**Records supplied**

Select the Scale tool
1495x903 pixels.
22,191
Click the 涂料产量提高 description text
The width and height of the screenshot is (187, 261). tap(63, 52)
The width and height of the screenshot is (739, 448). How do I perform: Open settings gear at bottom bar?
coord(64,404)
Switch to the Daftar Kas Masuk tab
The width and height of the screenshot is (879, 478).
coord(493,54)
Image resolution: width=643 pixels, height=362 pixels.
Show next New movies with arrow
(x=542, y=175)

==

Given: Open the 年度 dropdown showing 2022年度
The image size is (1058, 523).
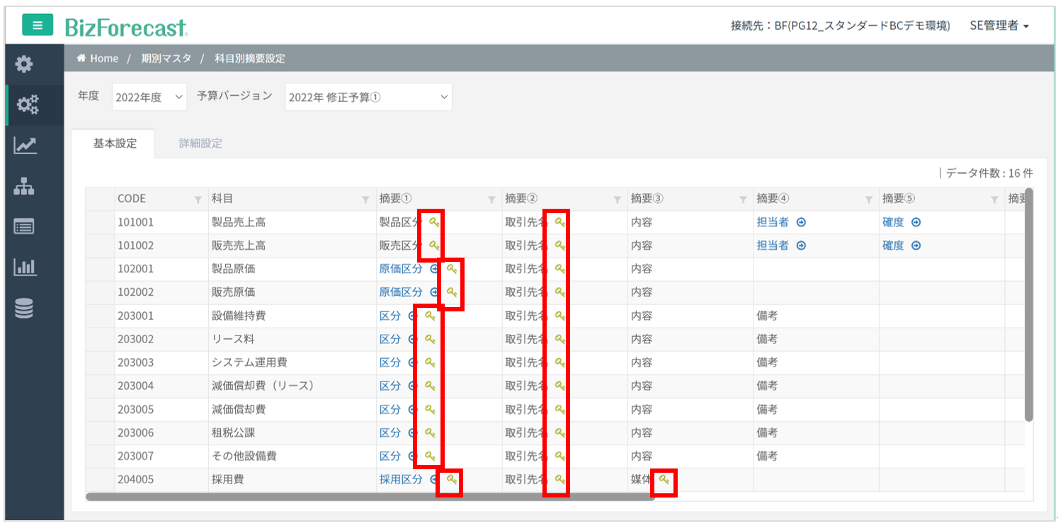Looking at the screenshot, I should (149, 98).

**Instructions to follow**
Set down exactly the lines of the data above, beginning with the line that has "The width and height of the screenshot is (739, 448)." and ending with the line that has "Image resolution: width=643", and no others.

**Answer to this task**
The width and height of the screenshot is (739, 448). How do I perform: Open settings gear at bottom bar?
coord(64,404)
Switch to the Daftar Kas Masuk tab
The width and height of the screenshot is (879, 478).
coord(493,54)
Image resolution: width=643 pixels, height=362 pixels.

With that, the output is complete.